En attendant l’intervention militaire en Libye, la guerre contre Boko Haram

25/03/2015

Enfin, diront certains. Après des années de relative indifférence, face à l’inaptitude des forces de sécurité nigérianes à endiguer les actions terroristes de Boko Haram, les pays de la région se liguent pour porter un coup décisif à un mouvement ultra-violent qui sévit non seulement dans le Nord-Est du Nigeria mais qui a pris ses aises au Cameroun et au Niger et menace le Tchad. Embuscades ou assassinats ici et là, dépôts d’armes, enlèvements de citoyens occidentaux s’ajoutent à la litanie des actions violentes perpétrées contre une population nigériane trop souvent abandonnée.

Tel est le discours entendu aujourd’hui pour justifier une intervention militaire dont le Tchad a pris l’initiative, fort de sa participation à l’opération Serval et de l’hospitalité qu’il fournit à l’état-major de l’opération Barkhane. En l’espace de quelques semaines, les forces tchadiennes associées à leurs homologues camerounaises et nigériennes ont ainsi ouvert deux fronts et amorcé un mouvement de prise en tenaille des combattants du mouvement radical nigérian. Les victoires se multiplient et laissent augurer la tenue des élections au Nigeria, reportées officiellement à cause de la situation sécuritaire dans le Nord-Est du pays.

On doit cependant accepter d’aller au-delà de ces pétitions de principe et questionner l’évidence pour ne pas avoir à affronter les déconvenues provoquées ailleurs, au Mali notamment.
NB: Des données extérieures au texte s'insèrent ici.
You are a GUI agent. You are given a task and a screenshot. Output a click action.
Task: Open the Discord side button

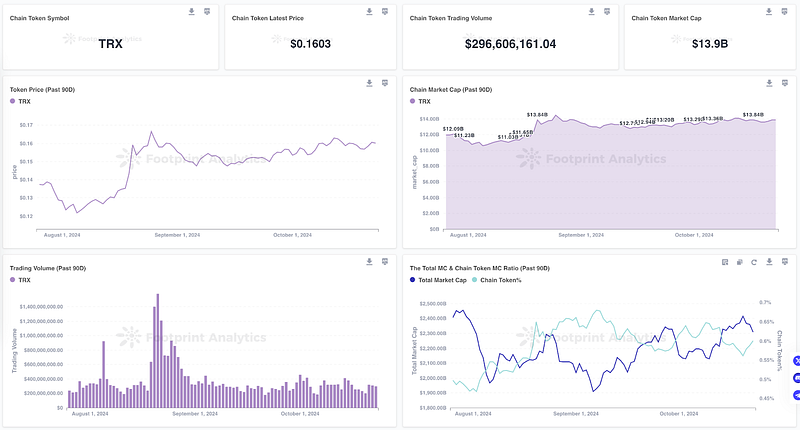797,379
Seront évoquées ici plusieurs aspects qui tiennent à l’enracinement de Boko Haram, à la nature problématique d’une victoire militaire contre un tel groupe, à une situation régionale plus complexe qu’elle n’apparaît dans ce sursaut commun contre l’organisation islamiste et enfin aux conséquences attendues ou moins attendues de cette intervention militaire.


Boko Haram n’est pas un problème nouveau dans l’univers politique et religieux du Nigeria. On ne reviendra pas sur l’histoire ce groupe en détail si ce n’est pour rappeler deux points importants. D’une part, son développement a été possible grâce à une connivence de ses dirigeants avec certaines élites du Nord-Est du pays qui entendaient ainsi manifester leur insatisfaction profonde face à leur marginalisation croissante, notamment sous les présidences de Goodluck Jonathan (2010-2011 et 2011-2015). D’autre part, il a été accéléré par les importants dommages collatéraux consécutifs à la répression menée, avec une rare inefficacité par les forces de police et l’armée nigérianes, contre le mouvement.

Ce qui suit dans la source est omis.